- Also known as: Thrash
- Born: Kristian Weston 1972 (age 53–54)
- Origin: London, England
- Genres: Electronic
- Occupations: Musician, producer, remixer
- Instruments: Keyboards, guitar
- Years active: 1990–present
- Formerly of: The Orb

= Kris Weston =

British electronic musician

Kristian "Kris" Weston (a.k.a. Thrash) (born 1972) is a British electronic musician, producer and remixer best known for his work as a member of the Orb. Around the beginning of his career, he worked with Andrew Weatherall on remixes of Meat Beat Manifesto, remixed for Primal Scream, Saint Etienne, U2 and others. He was still a teen when working on the first few albums by the Orb.

Thrash was with the Orb for around five years, during their most popular period from around 1990 to the end of 1995. He appeared on the Orb albums and the many remixes they did during this period, including the album FFWD, a collaboration with Robert Fripp that is credited to Fripp, Thomas Fehlmann, Weston, and Alex Paterson. He also worked with Fortran 5 on their first album Blues.

== Career ==

=== Late 1980s – early 1990s ===
In 1990 and 1991, Weston performed remixes for many pop groups including Depeche Mode, Miranda Sex Garden, and Bananarama under the name Thrash.

=== The Orb ===
In 1991 while working as a studio engineer, Kris Weston was invited by Alex Paterson to accompany him in live performances of the Orb. His technical abilities allowed the Orb to craft panoramic sounds portraying aspects of space travel, especially the launch of Apollo 11 in their album The Orb's Adventures Beyond The Ultraworld.

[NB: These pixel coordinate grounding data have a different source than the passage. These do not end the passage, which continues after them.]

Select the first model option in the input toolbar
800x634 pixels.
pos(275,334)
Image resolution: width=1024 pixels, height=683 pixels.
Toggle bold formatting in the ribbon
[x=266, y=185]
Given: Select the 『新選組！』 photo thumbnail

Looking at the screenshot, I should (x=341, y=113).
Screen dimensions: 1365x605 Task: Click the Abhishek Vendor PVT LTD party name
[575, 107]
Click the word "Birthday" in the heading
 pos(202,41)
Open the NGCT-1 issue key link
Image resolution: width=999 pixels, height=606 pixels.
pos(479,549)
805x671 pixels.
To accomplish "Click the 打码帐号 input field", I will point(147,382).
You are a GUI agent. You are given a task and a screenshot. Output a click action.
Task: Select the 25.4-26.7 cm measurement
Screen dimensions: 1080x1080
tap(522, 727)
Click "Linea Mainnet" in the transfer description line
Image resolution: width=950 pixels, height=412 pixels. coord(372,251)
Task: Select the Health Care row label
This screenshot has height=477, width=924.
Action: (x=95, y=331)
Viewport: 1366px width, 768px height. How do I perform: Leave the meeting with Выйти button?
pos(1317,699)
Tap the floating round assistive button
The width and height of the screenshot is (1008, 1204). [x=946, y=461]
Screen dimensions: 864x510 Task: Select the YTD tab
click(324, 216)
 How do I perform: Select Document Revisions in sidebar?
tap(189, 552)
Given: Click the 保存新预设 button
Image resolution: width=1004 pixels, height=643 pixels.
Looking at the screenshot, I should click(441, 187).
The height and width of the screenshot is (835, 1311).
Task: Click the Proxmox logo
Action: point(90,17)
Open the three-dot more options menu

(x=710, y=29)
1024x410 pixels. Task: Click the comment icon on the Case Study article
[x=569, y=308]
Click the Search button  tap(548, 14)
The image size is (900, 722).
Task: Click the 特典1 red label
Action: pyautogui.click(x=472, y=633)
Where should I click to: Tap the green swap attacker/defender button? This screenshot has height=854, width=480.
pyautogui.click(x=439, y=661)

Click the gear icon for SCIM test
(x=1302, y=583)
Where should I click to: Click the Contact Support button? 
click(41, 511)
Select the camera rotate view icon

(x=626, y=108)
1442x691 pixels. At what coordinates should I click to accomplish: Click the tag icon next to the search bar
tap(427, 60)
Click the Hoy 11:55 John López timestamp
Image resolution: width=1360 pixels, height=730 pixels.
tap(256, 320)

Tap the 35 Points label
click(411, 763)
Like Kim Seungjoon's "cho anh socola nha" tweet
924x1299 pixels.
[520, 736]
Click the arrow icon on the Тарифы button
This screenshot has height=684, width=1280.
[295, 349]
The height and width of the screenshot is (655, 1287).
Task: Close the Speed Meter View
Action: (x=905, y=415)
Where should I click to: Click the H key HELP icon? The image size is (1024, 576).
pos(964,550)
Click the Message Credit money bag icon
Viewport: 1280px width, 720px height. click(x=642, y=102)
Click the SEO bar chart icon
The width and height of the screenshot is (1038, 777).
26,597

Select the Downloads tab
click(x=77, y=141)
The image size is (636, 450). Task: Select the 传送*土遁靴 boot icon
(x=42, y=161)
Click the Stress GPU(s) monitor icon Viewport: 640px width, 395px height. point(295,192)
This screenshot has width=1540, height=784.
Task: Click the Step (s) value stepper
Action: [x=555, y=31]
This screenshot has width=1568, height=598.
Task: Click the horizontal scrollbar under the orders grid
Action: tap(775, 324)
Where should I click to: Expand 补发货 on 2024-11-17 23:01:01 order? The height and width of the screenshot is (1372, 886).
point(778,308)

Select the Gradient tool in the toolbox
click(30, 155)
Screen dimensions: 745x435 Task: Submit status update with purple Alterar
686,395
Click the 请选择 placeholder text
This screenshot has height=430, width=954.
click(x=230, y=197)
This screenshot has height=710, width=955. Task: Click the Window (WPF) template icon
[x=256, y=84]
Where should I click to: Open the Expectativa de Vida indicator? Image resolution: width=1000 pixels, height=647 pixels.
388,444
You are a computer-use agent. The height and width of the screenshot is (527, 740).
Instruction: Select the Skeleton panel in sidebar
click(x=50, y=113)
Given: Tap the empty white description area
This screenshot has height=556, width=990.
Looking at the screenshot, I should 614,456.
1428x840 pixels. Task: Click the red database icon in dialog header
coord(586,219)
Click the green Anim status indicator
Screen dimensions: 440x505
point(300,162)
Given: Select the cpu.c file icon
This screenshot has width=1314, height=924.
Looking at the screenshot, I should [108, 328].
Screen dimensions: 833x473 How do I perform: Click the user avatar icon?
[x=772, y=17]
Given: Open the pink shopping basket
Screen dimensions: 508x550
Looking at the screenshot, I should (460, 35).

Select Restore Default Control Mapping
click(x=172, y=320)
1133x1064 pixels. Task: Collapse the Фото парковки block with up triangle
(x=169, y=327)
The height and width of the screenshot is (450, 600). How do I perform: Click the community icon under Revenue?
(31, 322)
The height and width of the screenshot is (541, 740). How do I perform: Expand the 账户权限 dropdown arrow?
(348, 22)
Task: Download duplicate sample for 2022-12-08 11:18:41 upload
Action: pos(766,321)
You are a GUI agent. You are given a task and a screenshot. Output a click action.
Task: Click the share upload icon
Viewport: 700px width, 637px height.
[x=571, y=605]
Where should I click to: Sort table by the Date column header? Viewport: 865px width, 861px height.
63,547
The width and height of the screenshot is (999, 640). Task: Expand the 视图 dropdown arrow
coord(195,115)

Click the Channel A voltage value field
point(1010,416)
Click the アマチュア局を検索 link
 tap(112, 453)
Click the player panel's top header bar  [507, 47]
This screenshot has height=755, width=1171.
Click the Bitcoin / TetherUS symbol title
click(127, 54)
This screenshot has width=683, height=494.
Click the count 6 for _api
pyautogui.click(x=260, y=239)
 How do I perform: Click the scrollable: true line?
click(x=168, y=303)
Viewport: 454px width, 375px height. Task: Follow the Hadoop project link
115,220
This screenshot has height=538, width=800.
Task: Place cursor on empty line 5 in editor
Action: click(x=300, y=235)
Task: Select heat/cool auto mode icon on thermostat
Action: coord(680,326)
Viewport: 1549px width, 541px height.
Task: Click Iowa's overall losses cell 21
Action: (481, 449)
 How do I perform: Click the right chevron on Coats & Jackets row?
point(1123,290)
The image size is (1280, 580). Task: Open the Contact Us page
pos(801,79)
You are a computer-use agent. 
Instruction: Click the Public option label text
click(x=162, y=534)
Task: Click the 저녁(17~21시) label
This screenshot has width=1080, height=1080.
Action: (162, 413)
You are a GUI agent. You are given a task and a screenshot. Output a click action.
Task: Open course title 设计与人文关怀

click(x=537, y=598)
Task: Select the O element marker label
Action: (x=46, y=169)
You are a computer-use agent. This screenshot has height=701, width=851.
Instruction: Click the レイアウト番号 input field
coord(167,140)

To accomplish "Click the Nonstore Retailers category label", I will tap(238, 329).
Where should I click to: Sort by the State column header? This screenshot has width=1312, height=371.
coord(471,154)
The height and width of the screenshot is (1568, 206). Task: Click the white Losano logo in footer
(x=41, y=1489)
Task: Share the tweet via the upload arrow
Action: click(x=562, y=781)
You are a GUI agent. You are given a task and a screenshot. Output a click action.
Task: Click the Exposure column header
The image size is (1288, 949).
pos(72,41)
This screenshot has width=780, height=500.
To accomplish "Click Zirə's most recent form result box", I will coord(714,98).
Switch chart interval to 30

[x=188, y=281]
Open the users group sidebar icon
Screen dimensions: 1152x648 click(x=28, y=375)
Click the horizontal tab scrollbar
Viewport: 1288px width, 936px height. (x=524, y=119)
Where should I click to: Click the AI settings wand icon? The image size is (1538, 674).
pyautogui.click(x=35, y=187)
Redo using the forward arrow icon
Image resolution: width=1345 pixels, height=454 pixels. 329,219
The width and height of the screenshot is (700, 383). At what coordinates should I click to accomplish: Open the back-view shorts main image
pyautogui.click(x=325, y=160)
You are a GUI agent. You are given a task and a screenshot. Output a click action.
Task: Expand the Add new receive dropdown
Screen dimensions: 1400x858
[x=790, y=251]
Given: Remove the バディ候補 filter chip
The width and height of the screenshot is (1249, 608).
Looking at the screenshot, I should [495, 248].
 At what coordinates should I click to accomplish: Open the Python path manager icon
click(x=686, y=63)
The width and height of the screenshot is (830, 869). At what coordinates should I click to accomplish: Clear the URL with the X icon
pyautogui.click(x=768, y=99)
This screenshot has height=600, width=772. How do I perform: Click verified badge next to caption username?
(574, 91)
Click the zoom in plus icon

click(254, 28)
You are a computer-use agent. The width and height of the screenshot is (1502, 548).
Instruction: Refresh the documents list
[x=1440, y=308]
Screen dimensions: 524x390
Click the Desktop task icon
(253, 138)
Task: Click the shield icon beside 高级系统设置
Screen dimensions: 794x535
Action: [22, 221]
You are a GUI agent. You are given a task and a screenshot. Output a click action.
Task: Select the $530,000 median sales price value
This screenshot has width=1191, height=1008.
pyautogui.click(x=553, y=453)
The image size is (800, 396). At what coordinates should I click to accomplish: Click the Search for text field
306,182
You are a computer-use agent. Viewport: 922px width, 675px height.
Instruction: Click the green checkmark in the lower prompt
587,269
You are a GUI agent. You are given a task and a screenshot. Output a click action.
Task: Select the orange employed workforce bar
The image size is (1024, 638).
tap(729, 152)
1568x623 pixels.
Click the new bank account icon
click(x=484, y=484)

Paterson and Weston wrote their next single, "Blue Room". Assisting with the recording was bassist Jah Wobble, keyboardist Miquette Giraudy, and guitarist Steve Hillage. This led to Weston and Paterson appearing on Top of the Pops where they played a game of chess in space suits with "Blue Room" playing in the background. He brought his technical and creative expertise to the Eno-influenced ambience on U.F.Orb.

Weston and Paterson, along with Robert Fripp and Thomas Fehlmann worked on the FFWD. Soon after the release of FFWD in August 1994, Weston suddenly quit the Orb to pursue his own projects. Paterson stated that Weston's departure was due to Weston's desire to have more control over the Orb's projects.

However, in an interview with i-D, Weston reportedly attributed the split to Paterson, saying that Paterson "never did 50% of the work."

=== Post-Orb ===
In the early 2000s, Weston produced and remixed for Japanese music artist and singer Coppé. In 2003, Thrash formed Justablip Records, an Open Source/Creative Commons license style music label.

==Discography==
===Orb albums with Kris Weston===
- The Orb's Adventures Beyond the Ultraworld (1991), UK #29
- Aubrey Mixes: The Ultraworld Excursions (1991)
- U.F.Orb (1992), UK #1
- Live 93 (1993), UK #23
- Pomme Fritz (1994), UK #6
- FFWD (1994) The Orb and Robert Fripp
- Orbus Terrarum (1995), UK #20
- Auntie Aubrey's Excursions Beyond the Call of Duty (1996)
- Auntie Aubrey's Excursions Beyond the Call of Duty Part 2 (2002)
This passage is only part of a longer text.